In Flagrante in Circles


A full complement of sopranos last night! However, the tenors were a little thin on the ground.


We learned a brand new song, The Circle Game, in which In Flagrante will sing the chorus and guest singers will each have a solo verse. We are all mainly on the tune, but when it comes to the part ‘from where we came’ is gives a beautiful harmony which enriches the lyrics and mood of the song.


The Circle Game is a song by Canadian singer-songwriter Joni Mitchell composed in 1966. One of her most-covered songs, it was originally recorded by Ian & Sylvia and Buffy Sainte-Marie in 1967, and by Tom Rush for his 1968 album of the same name.


Joni Mitchell has said that The Circle Game was written as a response to the song "Sugar Mountain" by Neil Young, whom she had befriended on the Canadian folk-music circuit in the mid-1960s. Neil Young wrote "Sugar Mountain" in 1964 on his 19th birthday, lamenting the end of his teenage years: "You can't be 20 on Sugar Mountain."

The Circle Game offers a more hopeful conclusion: "So the years spin by and now the boy is twenty / Though his dreams have lost some grandeur coming true / There'll be new dreams, maybe better dreams and plenty / Before the last revolving year is through."
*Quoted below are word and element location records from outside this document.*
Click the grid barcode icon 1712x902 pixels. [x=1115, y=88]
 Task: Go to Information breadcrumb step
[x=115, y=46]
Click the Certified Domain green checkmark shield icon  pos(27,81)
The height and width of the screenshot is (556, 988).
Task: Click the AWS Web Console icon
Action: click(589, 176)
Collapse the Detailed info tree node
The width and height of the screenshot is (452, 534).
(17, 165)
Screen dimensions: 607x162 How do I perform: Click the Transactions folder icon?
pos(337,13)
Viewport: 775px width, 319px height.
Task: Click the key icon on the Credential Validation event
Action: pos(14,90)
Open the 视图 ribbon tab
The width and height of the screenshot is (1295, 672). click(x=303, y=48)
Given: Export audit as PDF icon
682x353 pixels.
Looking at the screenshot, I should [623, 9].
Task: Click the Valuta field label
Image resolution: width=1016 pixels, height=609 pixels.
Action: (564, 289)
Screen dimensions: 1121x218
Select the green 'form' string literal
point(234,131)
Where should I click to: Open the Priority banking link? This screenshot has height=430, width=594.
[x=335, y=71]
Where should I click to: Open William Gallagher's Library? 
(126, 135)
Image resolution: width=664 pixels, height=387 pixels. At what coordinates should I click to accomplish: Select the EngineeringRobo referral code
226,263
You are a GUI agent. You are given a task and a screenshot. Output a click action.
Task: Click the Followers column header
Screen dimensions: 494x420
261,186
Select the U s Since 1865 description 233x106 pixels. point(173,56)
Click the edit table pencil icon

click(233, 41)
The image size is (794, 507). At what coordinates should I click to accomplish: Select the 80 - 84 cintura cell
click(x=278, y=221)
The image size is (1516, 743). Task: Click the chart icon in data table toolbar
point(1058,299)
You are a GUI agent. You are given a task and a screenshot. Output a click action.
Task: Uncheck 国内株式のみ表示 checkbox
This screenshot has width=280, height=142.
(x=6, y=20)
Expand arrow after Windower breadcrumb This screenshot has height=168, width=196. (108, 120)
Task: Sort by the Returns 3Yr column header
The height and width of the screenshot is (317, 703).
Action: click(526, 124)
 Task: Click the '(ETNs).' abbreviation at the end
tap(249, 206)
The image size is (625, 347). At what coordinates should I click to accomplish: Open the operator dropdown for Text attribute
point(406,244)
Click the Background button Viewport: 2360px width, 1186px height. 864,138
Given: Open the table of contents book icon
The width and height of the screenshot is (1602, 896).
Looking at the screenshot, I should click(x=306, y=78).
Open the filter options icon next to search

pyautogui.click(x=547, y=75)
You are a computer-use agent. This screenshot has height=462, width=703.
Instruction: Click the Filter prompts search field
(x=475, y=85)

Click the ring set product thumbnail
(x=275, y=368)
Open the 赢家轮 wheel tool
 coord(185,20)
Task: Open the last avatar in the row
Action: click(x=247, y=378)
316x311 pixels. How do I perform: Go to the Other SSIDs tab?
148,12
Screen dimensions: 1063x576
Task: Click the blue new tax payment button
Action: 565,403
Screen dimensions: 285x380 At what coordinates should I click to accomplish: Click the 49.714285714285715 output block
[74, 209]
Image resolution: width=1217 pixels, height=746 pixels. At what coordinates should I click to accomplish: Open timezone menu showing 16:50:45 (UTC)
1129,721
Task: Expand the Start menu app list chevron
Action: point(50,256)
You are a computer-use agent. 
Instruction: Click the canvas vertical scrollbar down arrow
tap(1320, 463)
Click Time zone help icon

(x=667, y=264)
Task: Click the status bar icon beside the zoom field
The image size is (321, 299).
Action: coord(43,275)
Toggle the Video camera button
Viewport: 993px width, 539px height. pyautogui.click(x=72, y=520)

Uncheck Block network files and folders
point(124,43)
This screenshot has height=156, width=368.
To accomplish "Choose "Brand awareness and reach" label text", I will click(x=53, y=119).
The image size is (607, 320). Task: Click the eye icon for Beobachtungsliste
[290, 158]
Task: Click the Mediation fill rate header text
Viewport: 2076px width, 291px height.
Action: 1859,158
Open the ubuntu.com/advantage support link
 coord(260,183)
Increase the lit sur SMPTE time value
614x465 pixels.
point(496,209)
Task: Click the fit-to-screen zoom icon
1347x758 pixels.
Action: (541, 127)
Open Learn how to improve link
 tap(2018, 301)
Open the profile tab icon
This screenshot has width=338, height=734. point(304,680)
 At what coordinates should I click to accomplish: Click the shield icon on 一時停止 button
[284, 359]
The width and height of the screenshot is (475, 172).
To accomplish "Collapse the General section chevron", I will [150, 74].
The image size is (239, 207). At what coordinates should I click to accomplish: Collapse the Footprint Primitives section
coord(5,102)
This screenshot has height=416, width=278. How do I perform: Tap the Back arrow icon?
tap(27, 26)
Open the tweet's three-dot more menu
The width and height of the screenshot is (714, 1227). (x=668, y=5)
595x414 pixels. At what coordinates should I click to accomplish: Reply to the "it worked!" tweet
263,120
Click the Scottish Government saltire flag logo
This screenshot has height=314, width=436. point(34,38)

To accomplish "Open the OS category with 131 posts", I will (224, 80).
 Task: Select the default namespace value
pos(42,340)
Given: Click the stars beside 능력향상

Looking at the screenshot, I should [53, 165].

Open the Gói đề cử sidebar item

In a concert at the Paris Theatre in London on October 29, 1970, Joni Mitchell opened her performance of The Circle Game with this speech: "In 1965 I was up in Canada, and there was a friend of mine up there who had just left a rock'n'roll band; he had just newly turned 21, and that meant he was no longer allowed into his favourite haunt, which was kind of a teeny-bopper club and once you're over 21 you couldn't get back in there anymore; so he was really feeling terrible because his girlfriends and everybody that he wanted to hang out with, his band could still go there, you know, but it's one of the things that drove him to become a folk singer was that he couldn't play in this club anymore 'cause he was over the hill. So he wrote this song that was called "Oh to live on sugar mountain" which was a lament for his lost youth. And I thought, God, you know, if we get to 21 and there's nothing after that, that's a pretty bleak future, so I wrote a song for him, and for myself just to give me some hope. It's called The Circle Game’


We recapped some of the other songs we will be performing, most being in good shape, but now we are getting to the nitty gritty picky bits where we need to tighten up the endings of the words and ensure we all finish at the same time. The key to this to is WATCH EAMONN! Don’t have your noses in the score, look up at the important moments so we get that crisp ending and a unanimous finish!



Intonation and getting the energy and syncopation is essential to keep the songs alive and keeping our audience interested. It will be exhausting, but well worth it!


Keep listening to the tracks and it will soak into our little grey cells and we will be in total harmony with each other.


Elliot Clay will be leading us for the next two weeks. He will be teaching us a brand new song, Lovely Day, as well as going over some of the numbers we’ve already done.


Let’s show him how we have improved since he last heard us sing!